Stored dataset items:
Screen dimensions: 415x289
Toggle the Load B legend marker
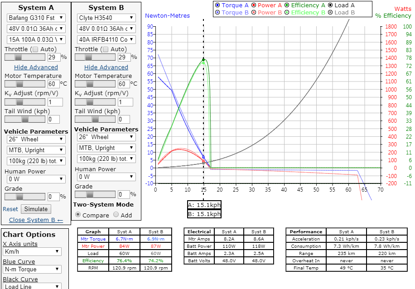point(330,13)

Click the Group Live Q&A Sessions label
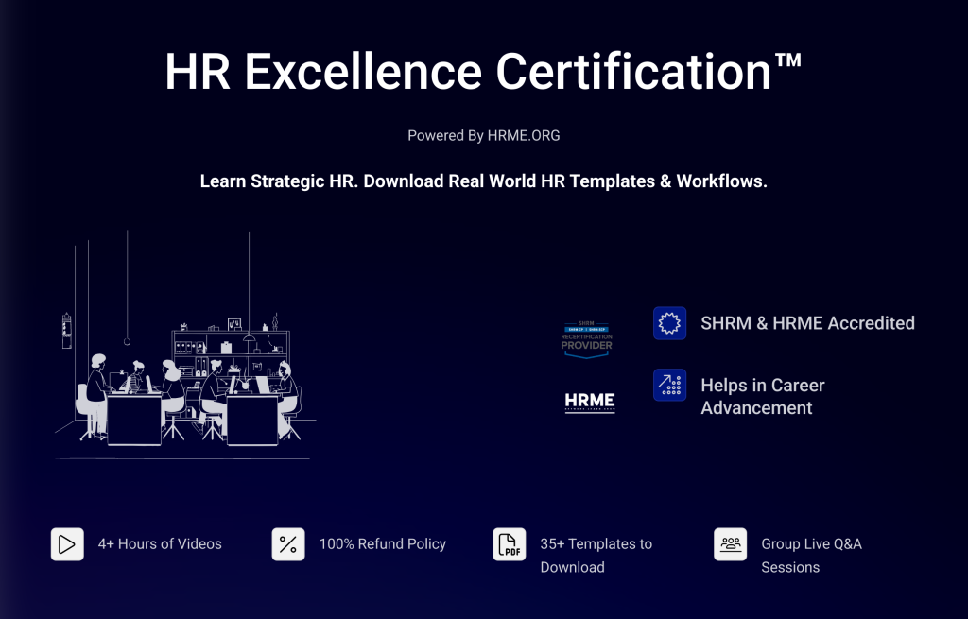pyautogui.click(x=811, y=556)
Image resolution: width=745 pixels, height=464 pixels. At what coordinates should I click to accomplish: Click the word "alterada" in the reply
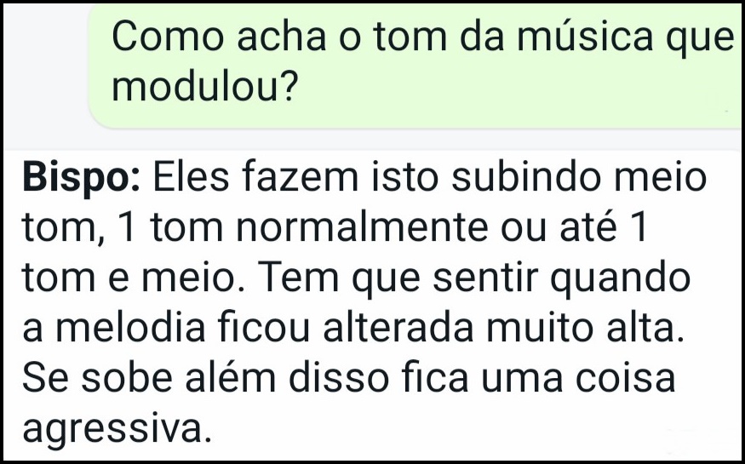click(398, 327)
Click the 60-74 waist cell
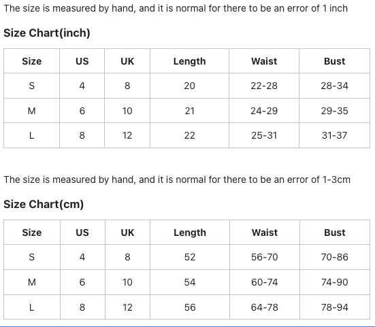 click(265, 282)
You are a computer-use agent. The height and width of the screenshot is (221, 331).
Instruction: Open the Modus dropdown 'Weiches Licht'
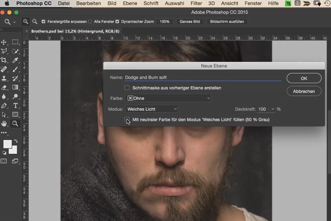tap(151, 109)
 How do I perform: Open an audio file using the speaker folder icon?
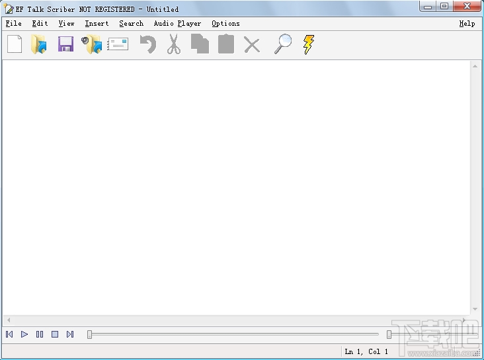(92, 44)

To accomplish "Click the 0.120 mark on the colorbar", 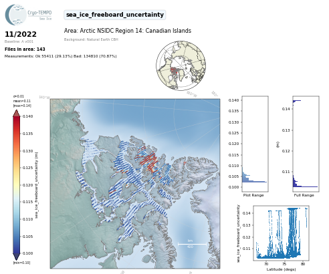I will (x=27, y=185).
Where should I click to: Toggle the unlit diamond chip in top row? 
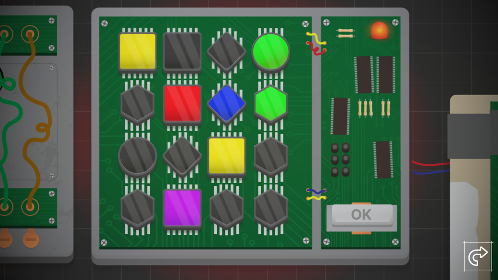pos(226,51)
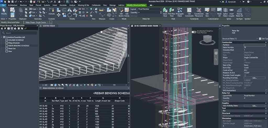Click the Edit Sketch icon
Image resolution: width=268 pixels, height=128 pixels.
pos(121,12)
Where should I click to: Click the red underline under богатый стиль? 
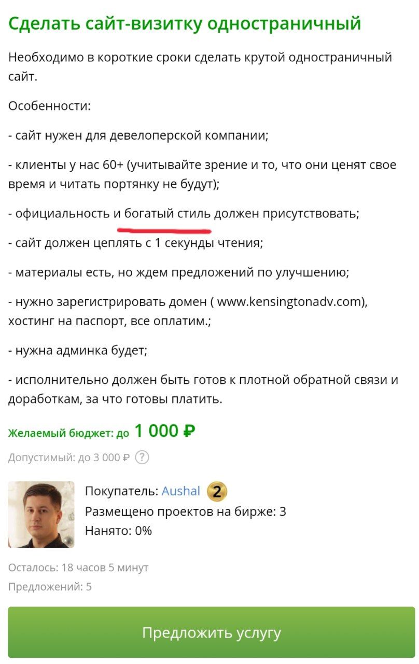click(164, 229)
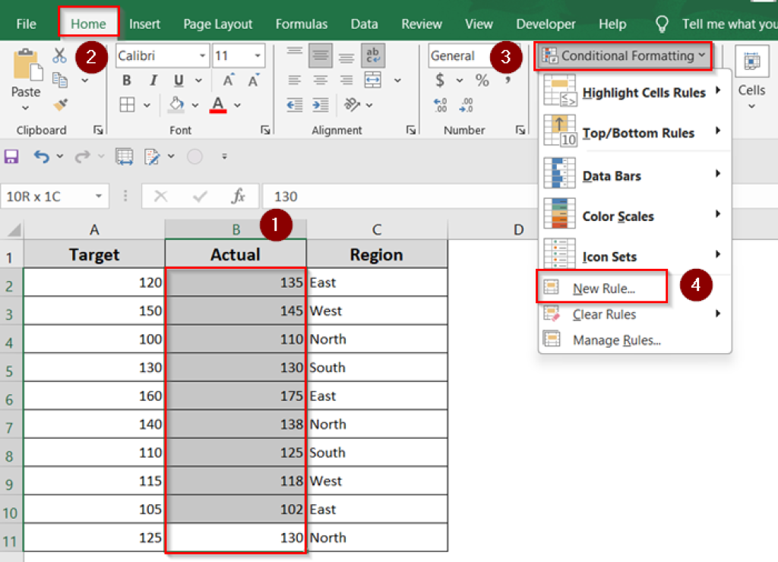Apply bold formatting to selection
The image size is (778, 562).
point(126,80)
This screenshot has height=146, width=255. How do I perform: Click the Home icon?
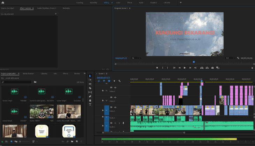click(3, 2)
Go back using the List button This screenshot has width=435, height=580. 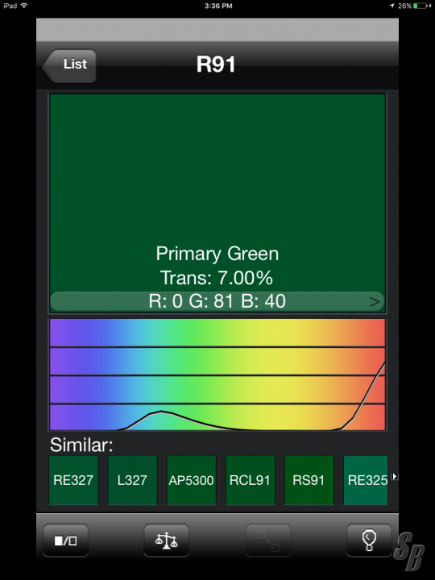[x=69, y=65]
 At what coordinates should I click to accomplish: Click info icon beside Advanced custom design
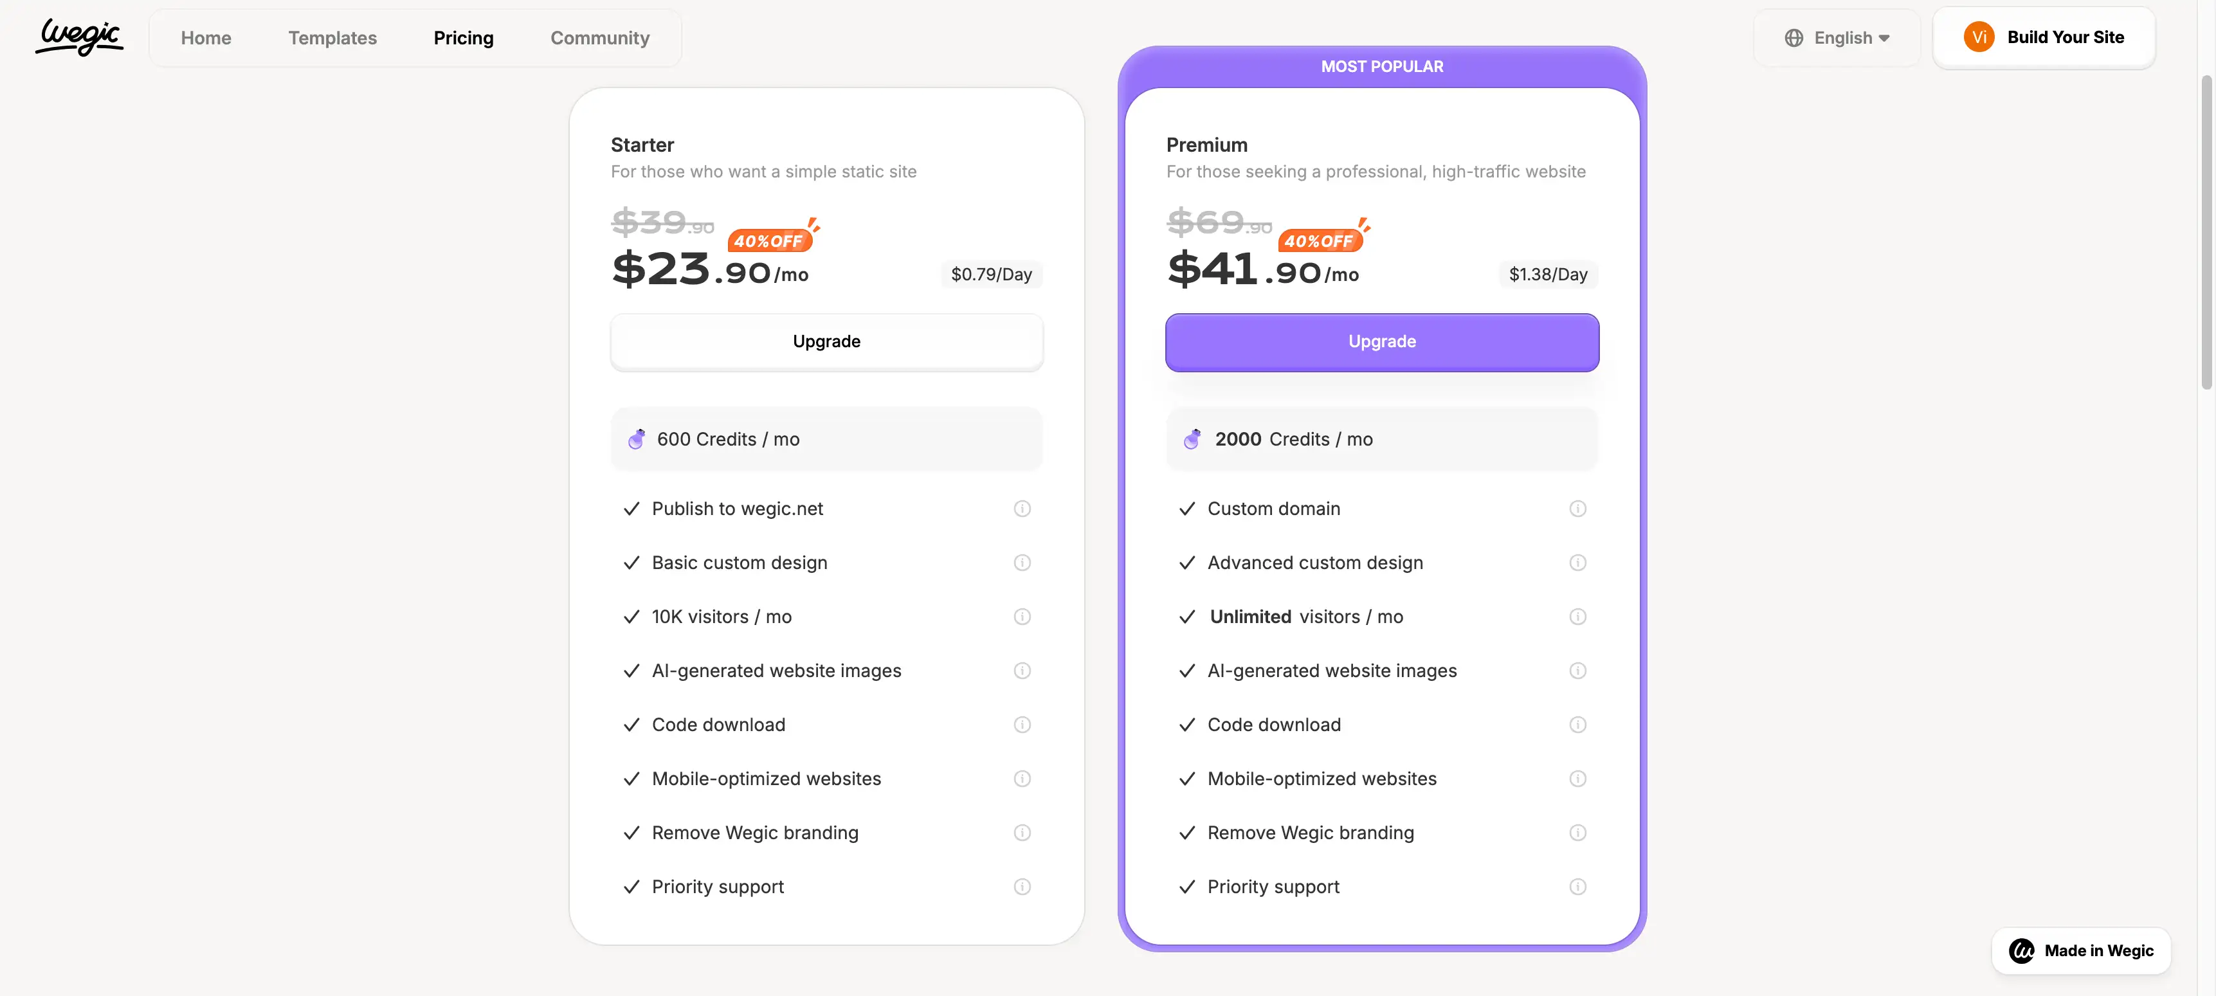tap(1578, 563)
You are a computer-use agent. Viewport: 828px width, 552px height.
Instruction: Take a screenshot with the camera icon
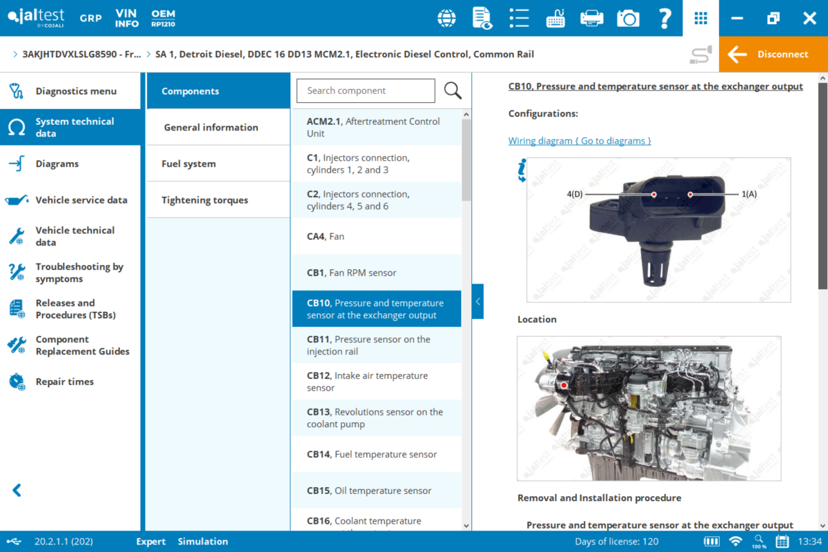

### Prompt
Leaving the pictures aside, copy exactly and only the lines from the one holding "You are a computer-use agent. Viewport: 828px" through the final line of the data, both ends kept.

### Response to the task
You are a computer-use agent. Viewport: 828px width, 552px height.
Instruction: Take a screenshot with the camera icon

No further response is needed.